Top of the list is increasing canopy cover to cool the city, especially in the poorest mostly Black and brown neighborhoods, which have the fewest trees and most people without cars and air conditioning. Lora Martens, a landscape architect and expert in desert plants, is the team’s urban tree program manager, whose job is to work out the most effective and sustainable way to reduce the heat island effect and make people more comfortable. “We need so many trees for so many reasons, there is such a deficit here, but not all trees are the same. The hardest part is planting the right trees in the places that need them most. It’s not easy or cheap.”
Martens led the team’s first meeting on updating the city’s 2010 tree and shade master plan, which pledged 25% cover by 2030: no one is sure where that figure came from and what’s been achieved so far. More work needs to be done to ensure mass tree planting helps rather than worsens the region’s water shortages; also crucial is community outreach to understand—rather than assume—what people in tree-deprived neighborhoods want and need.
But it’s not all about trees: shade can also be engineered, so structures like awnings could be the more costly but best short-term solution to protect people quickly.

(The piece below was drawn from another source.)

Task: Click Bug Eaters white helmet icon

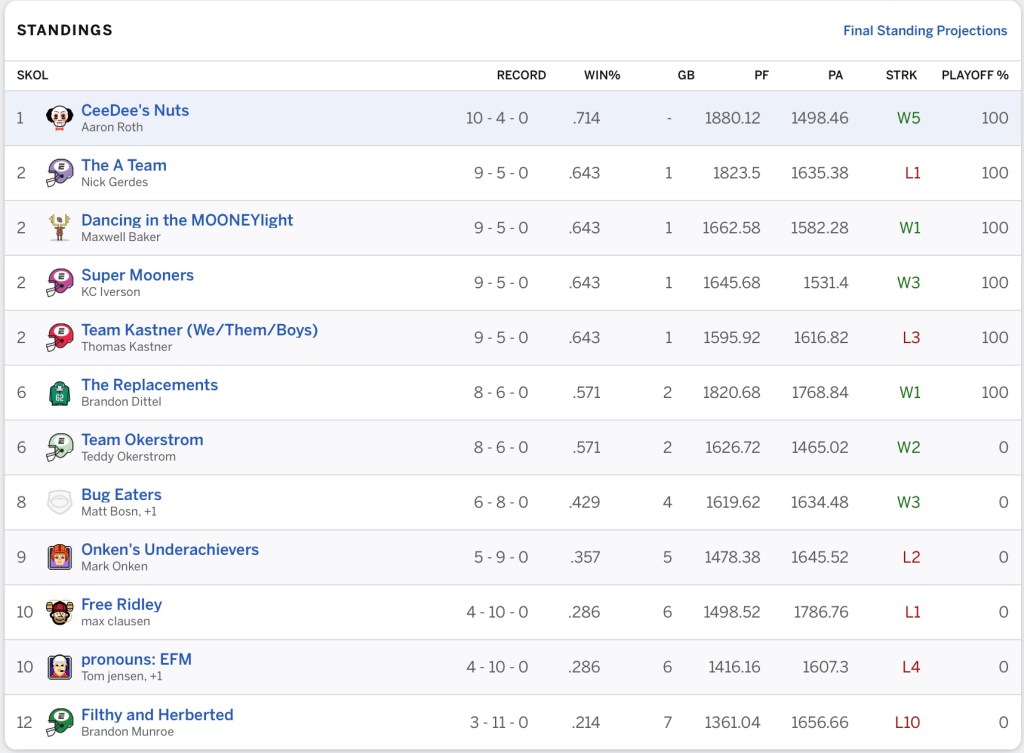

“In places that people need shade now, we can’t plant trees and hope they get to adulthood in 20 years,” said Mary Wright, the team’s built environment specialist.
In the long term, building codes will have to change. “In Phoenix, we’ve definitely lost touch designing for the climate over choosing cheaper solutions because we have air conditioning.”

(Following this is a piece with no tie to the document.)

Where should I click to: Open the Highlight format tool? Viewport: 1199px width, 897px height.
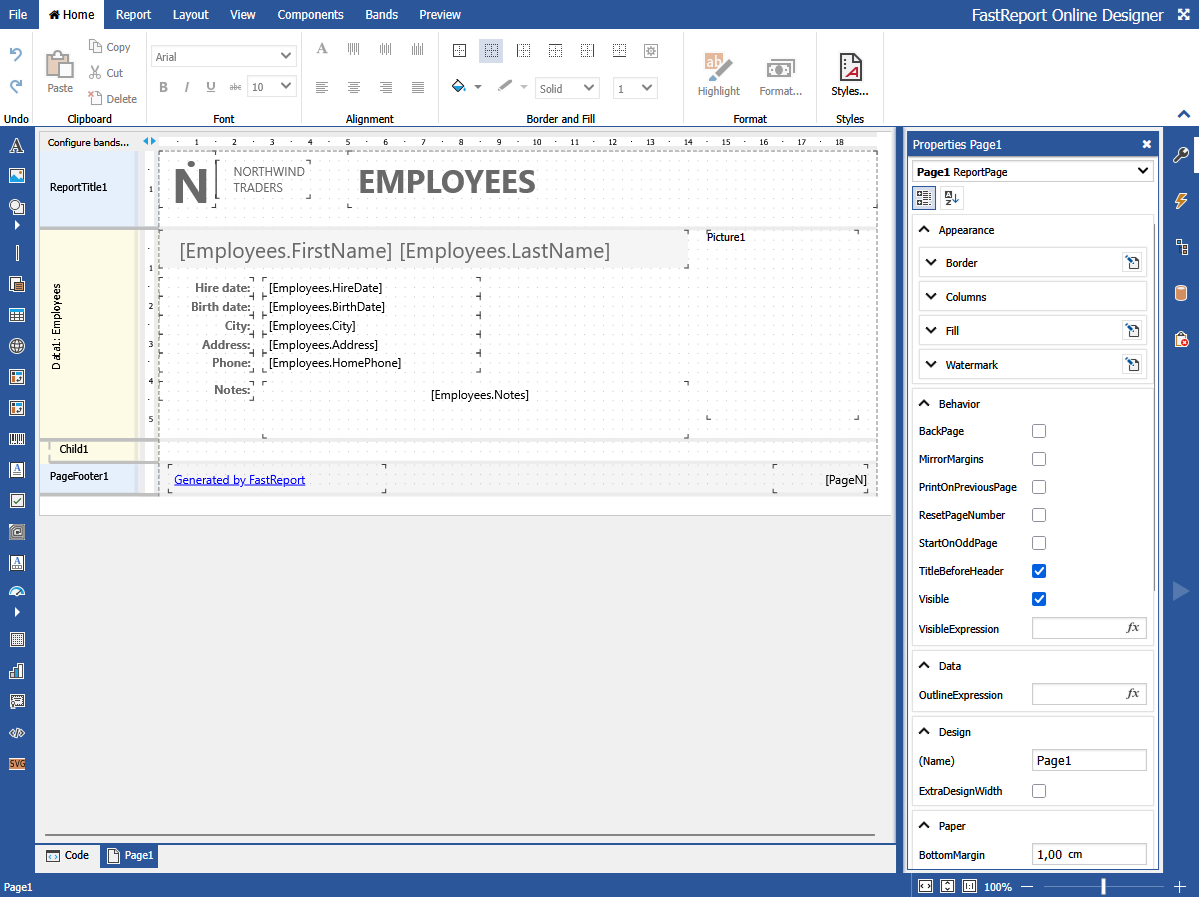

As part of the city’s first heat response plan, the team will evaluate the 31 heat-related programs and services the city is involved in, from cooling centers and outreach work to cooling pavements and tree planting.
A big part of that is understanding what works and what doesn’t on the ground but as academics the team lack first-hand street experience. Now, after more than 30 three-hour outreach shifts under his belt, Hondula said: “I see the water and supplies as a Trojan horse, a way into a bigger conversation about what people need.”
Before heading out for the afternoon shift, Hondula participated in a webinar on drought and heat in the American west organized by Noaa and shared that heat-associated deaths and emergencies were actually trending higher than last year. Arguably every preventable death is a failure so this is shocking, but not all that surprising given the sharp rise in drug use, evictions, energy bills, and homelessness.
“Protecting people is not just about providing people with better weather information. If we want to focus on the big pieces of the pie in Phoenix, then drugs and housing are a lot of it,” he said.
In some ways, the buck now stops with him. “It’s motivation…the public health community says that heat-related deaths are preventable, there’s no asterisk or exceptions for high inflation or homelessness. We have to do more and we have to do better.”